Fillon, Juppé et NKM s'en sont réjouis, ils ont qualifié la "Primaire ouverte" de victoire pour la démocratie. Vraiment ? N'est-ce pas plutôt le contraire ?
Imaginons à présent qu'un parti comme le FN s'amuse au petit jeu des "Primaires ouvertes" Primaires qui consistent à permettre à tous les citoyens - et non pas seulement les adhérents du parti - de voter pour le candidat d'un parti, s'ils le souhaitent, via une contribution symbolique - de 2€ dans le cas des primaires des républicains. Un candidat du FN se présenterait alors contre Marine Le Pen. Imaginons que ce candidat cherche à élargir ce parti au point de lui faire perdre sa consistance, ses idées, son programme, sa raison d'être. Imaginons encore que ce candidat ne soit rien d'autre qu'un intrus, une personne qui n'adhère pas aux idées du parti mais qui ait fait de l'entrisme, qu'il ait intégré le parti pour le noyauter de l'intérieur.
On verrait alors, dans notre exemple, des millions de personnes se déplacer aux élections du FN, comme un remake en avance de l'élection présidentielle, pour éliminer le candidat favori des militants du parti, de façon à éviter sa présence aux élections, et donc éviter qu'il gagne, afin de le remplacer par un candidat fantoche, dont le but n'aurait été que de faire éliminer le premier. Ce qui reviendrait à éliminer de l'élection réelle, des idées que personne d'autre n'avance. Qu'elles soient bonnes ou mauvaises.
Cette pratique de l'entrisme, connue en politique, en particulier au temps de la
guerre froide, et particulièrement mise en œuvre par les groupuscules
marxistes (on se souvient de Lionel Jospin, ancien trotskyste, soupçonné
d'avoir fait de l'entrisme au parti socialiste), retrouverait alors une seconde jeunesse. Car elle deviendrait beaucoup plus efficiente grâce aux primaires ouvertes.
En effet, trouve-t-on normal qu'environ 10 à 15% de gens qui se sont déclarés "de gauche" (peut-être plus de non déclarés), soient aller voter pour élire le leader d'un parti dont ils ne partagent pas les valeurs et idées ? Trouve-t-on normal que des personnes se percevant comme "de gauche" se soient volontairement déplacées, sans même le cacher, pour voter Juppé afin d'éliminer Sarkozy, qu'ils ne peuvent vraiment pas supporter ? Trouve-t-on normal que les idées de Sarkozy, celles qu'il entend défendre, et qui sont éloignées de celles de Fillon et Juppé, ne soient plus ou peu, ou en tout cas moins défendues par les Républicains, non pas parce qu'elles sont minoritaires dans le parti mais parce que des centaines de milliers de gens qui n'appartiennent pas au parti n'ont pas envie de les entendre ? N'ont pas envie de les voir gagner ? Trouve-t-on normal que des personnes extérieures au parti viennent voter pour celui qui, de leur point de vue extérieur au parti, est le 'moins pire'? Le plus proche d'eux ? Voire pour le plus mauvais ? Afin, surtout, de réduire les chances de victoire de l'autre parti ou de ne pas voir au pouvoir un candidat dont ils ne voudraient vraiment pas, quand bien même ils perdraient à l'élection présidentielle ? Où est la démocratie dans le fait d'empêcher les autres, s'ils gagnent, de tenter de changer les choses, parce que ce changement ne nous plaît pas ?

Tâche A
Dressez la liste de toutes les personnalités politiques nommées dans le texte sur les primaires ouvertes.
Tâche B
Extrayez du texte sur les primaires ouvertes le passage allant de « Imaginons à présent » jusqu'à « noyauter de l'intérieur. ».
Veuillez vous fonder exclusivement sur le texte ci-dessus.

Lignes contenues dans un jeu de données

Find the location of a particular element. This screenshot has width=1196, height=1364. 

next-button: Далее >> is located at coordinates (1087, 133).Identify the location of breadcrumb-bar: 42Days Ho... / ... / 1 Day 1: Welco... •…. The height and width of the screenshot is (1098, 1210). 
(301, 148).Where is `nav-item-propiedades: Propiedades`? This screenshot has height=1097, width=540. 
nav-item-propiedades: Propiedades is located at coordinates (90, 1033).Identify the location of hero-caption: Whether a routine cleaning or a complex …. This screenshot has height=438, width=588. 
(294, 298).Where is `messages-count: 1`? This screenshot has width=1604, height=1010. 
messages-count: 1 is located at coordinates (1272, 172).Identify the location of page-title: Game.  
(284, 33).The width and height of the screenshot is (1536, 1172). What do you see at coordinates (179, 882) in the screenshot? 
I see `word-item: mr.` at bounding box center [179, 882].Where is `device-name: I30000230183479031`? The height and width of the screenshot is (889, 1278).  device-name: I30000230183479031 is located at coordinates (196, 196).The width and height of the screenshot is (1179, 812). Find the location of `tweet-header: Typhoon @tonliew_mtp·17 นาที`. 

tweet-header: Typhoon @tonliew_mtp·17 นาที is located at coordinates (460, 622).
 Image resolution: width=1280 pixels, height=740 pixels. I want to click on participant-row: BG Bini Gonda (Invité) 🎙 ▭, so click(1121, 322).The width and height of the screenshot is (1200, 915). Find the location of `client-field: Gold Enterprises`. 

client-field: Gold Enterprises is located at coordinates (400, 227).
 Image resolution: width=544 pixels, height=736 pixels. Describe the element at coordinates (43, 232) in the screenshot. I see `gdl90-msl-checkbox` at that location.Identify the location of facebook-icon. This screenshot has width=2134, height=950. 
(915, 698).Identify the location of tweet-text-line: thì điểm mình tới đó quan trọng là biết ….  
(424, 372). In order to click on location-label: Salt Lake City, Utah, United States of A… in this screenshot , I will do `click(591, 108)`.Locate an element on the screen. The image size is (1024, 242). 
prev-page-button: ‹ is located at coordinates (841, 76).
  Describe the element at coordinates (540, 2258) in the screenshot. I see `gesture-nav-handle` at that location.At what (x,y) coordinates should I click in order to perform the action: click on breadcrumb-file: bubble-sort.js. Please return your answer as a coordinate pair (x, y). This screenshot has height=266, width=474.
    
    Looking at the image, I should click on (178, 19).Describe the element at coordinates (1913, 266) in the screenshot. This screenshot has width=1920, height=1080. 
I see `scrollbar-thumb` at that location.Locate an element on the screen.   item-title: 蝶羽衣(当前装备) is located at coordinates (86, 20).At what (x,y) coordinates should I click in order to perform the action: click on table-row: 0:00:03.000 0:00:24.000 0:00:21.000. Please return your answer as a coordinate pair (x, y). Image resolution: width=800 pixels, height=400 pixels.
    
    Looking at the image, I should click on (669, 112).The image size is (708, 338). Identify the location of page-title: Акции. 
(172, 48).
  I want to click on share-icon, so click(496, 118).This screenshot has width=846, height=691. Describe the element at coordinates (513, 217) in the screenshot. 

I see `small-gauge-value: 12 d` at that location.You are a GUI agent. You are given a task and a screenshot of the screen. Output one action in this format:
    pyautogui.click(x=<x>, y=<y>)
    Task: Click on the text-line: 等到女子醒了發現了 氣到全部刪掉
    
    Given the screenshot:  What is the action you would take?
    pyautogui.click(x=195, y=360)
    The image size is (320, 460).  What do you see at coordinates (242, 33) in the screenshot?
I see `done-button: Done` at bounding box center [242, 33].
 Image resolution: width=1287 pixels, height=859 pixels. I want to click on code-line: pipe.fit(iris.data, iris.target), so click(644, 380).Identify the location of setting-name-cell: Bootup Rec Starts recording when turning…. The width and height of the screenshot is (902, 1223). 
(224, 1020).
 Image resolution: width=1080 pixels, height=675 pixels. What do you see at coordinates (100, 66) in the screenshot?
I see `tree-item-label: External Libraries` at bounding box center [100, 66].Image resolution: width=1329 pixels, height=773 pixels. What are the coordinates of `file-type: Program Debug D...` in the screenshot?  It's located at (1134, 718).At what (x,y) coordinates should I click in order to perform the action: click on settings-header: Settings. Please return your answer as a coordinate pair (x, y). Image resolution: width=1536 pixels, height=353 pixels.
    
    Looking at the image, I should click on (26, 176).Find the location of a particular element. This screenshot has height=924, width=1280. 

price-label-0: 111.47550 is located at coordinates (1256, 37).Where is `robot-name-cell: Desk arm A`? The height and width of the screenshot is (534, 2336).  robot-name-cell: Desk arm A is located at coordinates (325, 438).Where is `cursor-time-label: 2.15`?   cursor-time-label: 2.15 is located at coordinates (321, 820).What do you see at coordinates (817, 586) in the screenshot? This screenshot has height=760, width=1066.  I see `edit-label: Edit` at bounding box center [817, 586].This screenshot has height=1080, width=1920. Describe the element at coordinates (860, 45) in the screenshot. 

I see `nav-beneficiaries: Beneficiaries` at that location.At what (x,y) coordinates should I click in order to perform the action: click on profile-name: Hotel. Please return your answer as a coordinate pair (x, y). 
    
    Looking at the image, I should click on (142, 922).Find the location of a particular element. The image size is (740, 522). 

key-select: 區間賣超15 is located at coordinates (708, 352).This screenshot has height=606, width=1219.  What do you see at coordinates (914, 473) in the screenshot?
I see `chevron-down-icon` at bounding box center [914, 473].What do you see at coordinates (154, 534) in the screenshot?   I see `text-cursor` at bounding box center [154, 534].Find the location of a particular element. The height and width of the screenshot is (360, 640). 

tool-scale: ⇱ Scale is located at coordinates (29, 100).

Réponse A
- Fillon
- Juppé
- NKM
- Marine Le Pen
- Lionel Jospin
- Sarkozy

Réponse B
Imaginons à présent qu'un parti comme le FN s'amuse au petit jeu des "Primaires ouvertes" Primaires qui consistent à permettre à tous les citoyens - et non pas seulement les adhérents du parti - de voter pour le candidat d'un parti, s'ils le souhaitent, via une contribution symbolique - de 2€ dans le cas des primaires des républicains. Un candidat du FN se présenterait alors contre Marine Le Pen. Imaginons que ce candidat cherche à élargir ce parti au point de lui faire perdre sa consistance, ses idées, son programme, sa raison d'être. Imaginons encore que ce candidat ne soit rien d'autre qu'un intrus, une personne qui n'adhère pas aux idées du parti mais qui ait fait de l'entrisme, qu'il ait intégré le parti pour le noyauter de l'intérieur.